الثلاثاء، 31 يناير 2012

Scandinavians’ Strange Holiday Lutefisk Tradition


Lutefisk dinner Lutefisk is both a delicacy and a tradition among Scandinavian-Americans.
Courtesy of Kyle Nabilcy / Flickr
Although the doors don’t open until 11 a.m., the parking lot is already filling up on a Friday morning at Lakeview Lutheran Church in Madison, Wisconsin. Inside, volunteers busily set tables, stir boiling pots and dish out plates of food they’ve been planning and preparing for weeks. Outside, pink-cheeked diners decked in Nordic sweaters head up the steps, eager for their annual taste of lye-soaked cod drenched in melted butter.

“I like lutefisk! It tastes good to me,” says Nelson Walstead with a laugh. Walstead, a Norwegian-American, is the chief organizer of Lakeview Lutheran’s annual lutefisk dinner. “It makes me feel good to know we are keeping the tradition alive, and that we’re passing this on to the next generation,” he says.

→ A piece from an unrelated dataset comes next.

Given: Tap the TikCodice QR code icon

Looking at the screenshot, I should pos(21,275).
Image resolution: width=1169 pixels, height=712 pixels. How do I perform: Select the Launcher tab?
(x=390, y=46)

It seems only natural that the descendants of the Vikings, perhaps history’s greatest tough guys, would celebrate a food prepared with a caustic and highly dangerous substance. Lutefisk—codfish (fisk) preserved in lye (lut)—is both a delicacy and a tradition among Scandinavian-Americans, who serve the chemical-soaked, gelatinous fish with a warm and friendly smile. Lutefisk, or lutfisk in Swedish, is a traditional dish in Norway, Sweden, and parts of Finland.
But today, Scandinavians rarely eat lutefisk. Far more lutefisk is consumed in the United States, much of it in church and lodge basements. In fact, the self-proclaimed “lutefisk capital of the world” isn’t in Norway but in Madison, Minnesota, where a fiberglass codfish named “Lou T. Fisk” welcomes visitors to this lye-fish loving town. The lutefisk dinner is an annual fall and winter tradition at scores of Lutheran churches and Nordic fraternal groups throughout the Upper Midwest and Pacific Northwest or anywhere with a large Scandinavian-American population. Strangely, these children of immigrants celebrate a tradition that connects them to their ancestral home, even as many Scandinavians have moved on.

“These dinners represent important traditions in both families and communities, and for some, they are a valued connection to culture and heritage,” says Carrie Roy, a Scandinavian cultural scholar and creator of the film Where the Sacred Meets the Quivering Profane: Exploring the Public and Private Spheres of Lutefisk “While the food tradition certainly originated in Scandinavia, the immigrant communities—especially their churches and cultural heritage lodges—have played a major role in developing the phenomenon of lutefisk dinners.”
Lutefisk starts as cod, traditionally caught in the cold waters off Norway. It’s then dried to the point that it attains the feel of leather and the firmness of corrugated cardboard. Water alone can’t reconstitute the fish, so it’s soaked in lye. Yes, lye, the industrial chemical used to unclog drains and dispose of murder victims, the one that explodes when it comes in contact with aluminum. Incidentally, it’s the same chemical that gives pretzels that deep, shiny brown, cures fresh olives for eating, and what makes bagels gleam; these foods just don’t advertise this fact like lutefisk does. The fish is then repeatedly rinsed before being shipped off for cooking and eating. But it’s still so close to toxic that the state of Wisconsin specifically exempts lutefisk from classification as a toxic substance in Section 101.58 (2)(j)(f) of its laws regulating workplace safety.

A strong fishy odor wafts through the stairwell at Lakeview Lutheran as diners dig into steaming platters of lutefisk served family style. Melted butter sits in ceramic pitchers for easy pouring, though other dinners feature a mustard or cream sauce. The fish itself is flaky and a slightly translucent white in color. While still firm in places, the fish tends to be slippery and a little squishy, and the whole platter quivers a bit as it makes its way down the table.

The rest of the meal is a fairly standard slate of starchy seasonal fare: mashed potatoes with gravy, creamy coleslaw, cranberries, green beans and a big bowl of mashed rutabagas that are nearly indistinguishable at quick glance from the mashed potatoes. A pile of rolled lefse, the Scandinavian potato flatbread similar in appearance to a flour tortilla, sits in the center of the table beside sticks of butter and bowls of brown sugar, lefse’s usual dressing.
Lutefisk is a polarizing dish, even among those at the dinners.

“I won’t touch the stuff. My wife was the Norwegian one,” says Ed, who has come to Lakeview’s dinner for a decade or more. “I like to come, though. And I really like the lefse!”
In the wrong hands, lutefisk can turn into slimy glop. For the haters, there’s always meatballs, a hand-rolled peace offering for mixed marriages of Scandinavians to spouses of different ethnic heritages, and for those with Scandinavian blood who object to lutefisk’s texture and intense odor.